→ EXERCISE: Collect every line in the records below that contains the word "height", counting only matches with the same case.

════

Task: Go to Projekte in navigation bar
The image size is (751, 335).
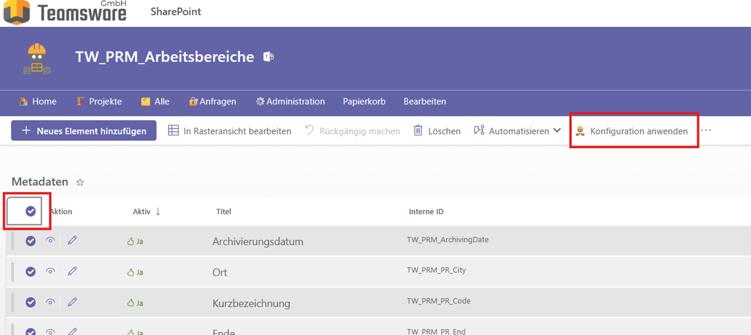Action: click(100, 101)
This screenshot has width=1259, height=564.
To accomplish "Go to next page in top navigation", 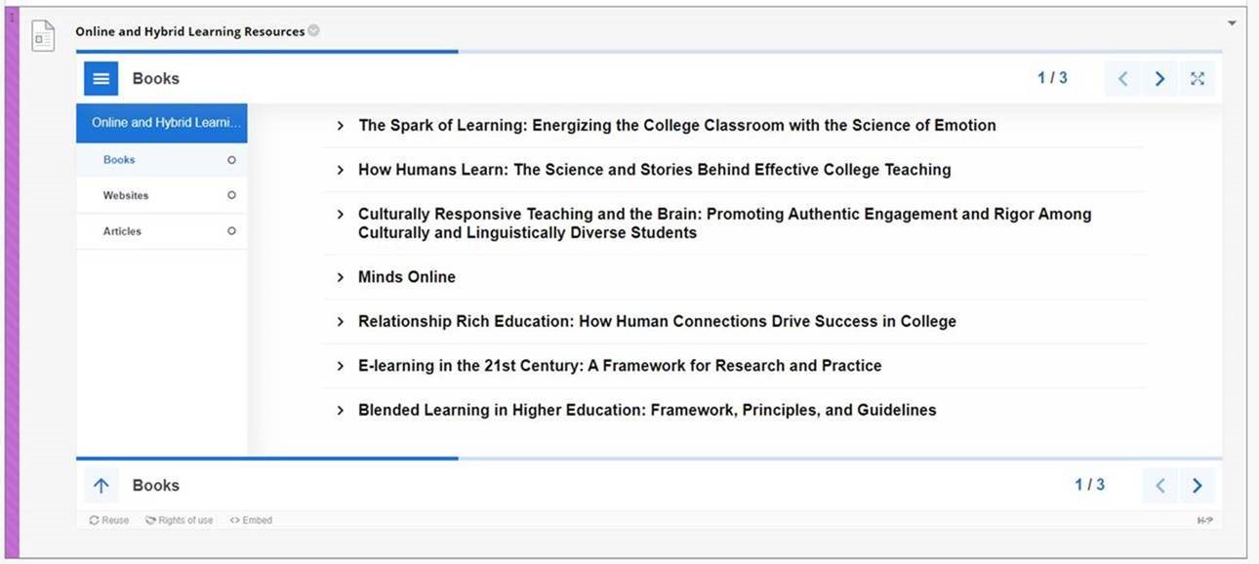I will point(1159,79).
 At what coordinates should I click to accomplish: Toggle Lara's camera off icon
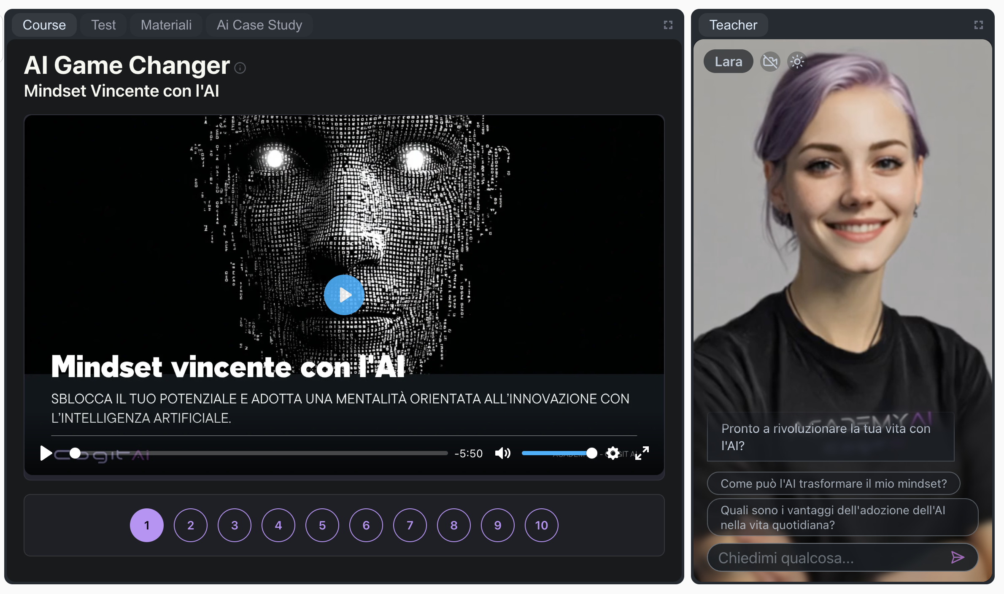pos(770,62)
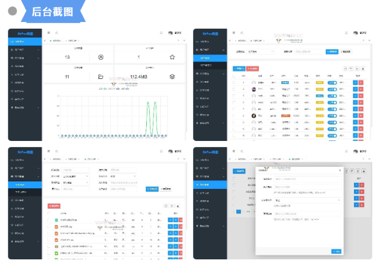Click the star icon beside the value 1

click(172, 58)
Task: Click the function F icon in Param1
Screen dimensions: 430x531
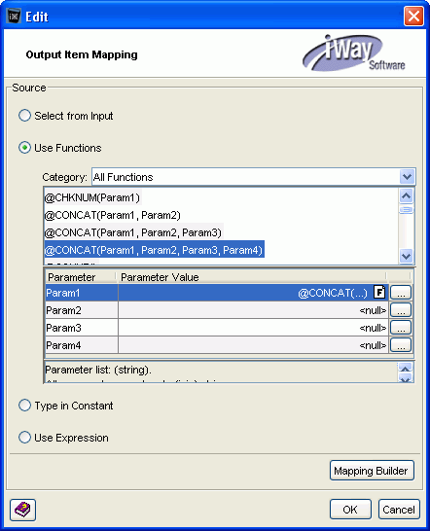Action: coord(379,293)
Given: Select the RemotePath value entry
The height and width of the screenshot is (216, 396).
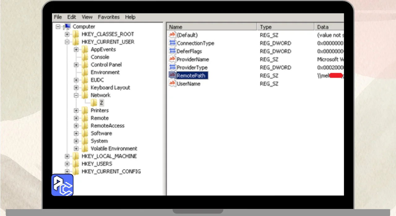Looking at the screenshot, I should tap(191, 75).
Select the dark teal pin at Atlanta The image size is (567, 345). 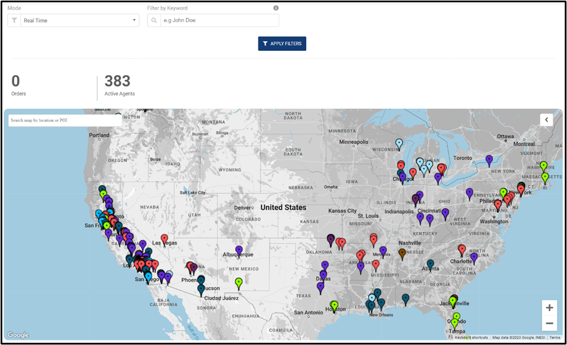(430, 265)
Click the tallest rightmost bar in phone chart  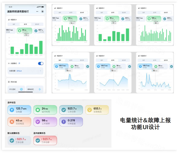coord(41,48)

════

→ SOLUTION TO THIS TASK:
This screenshot has width=1259, height=564.
The height and width of the screenshot is (216, 396).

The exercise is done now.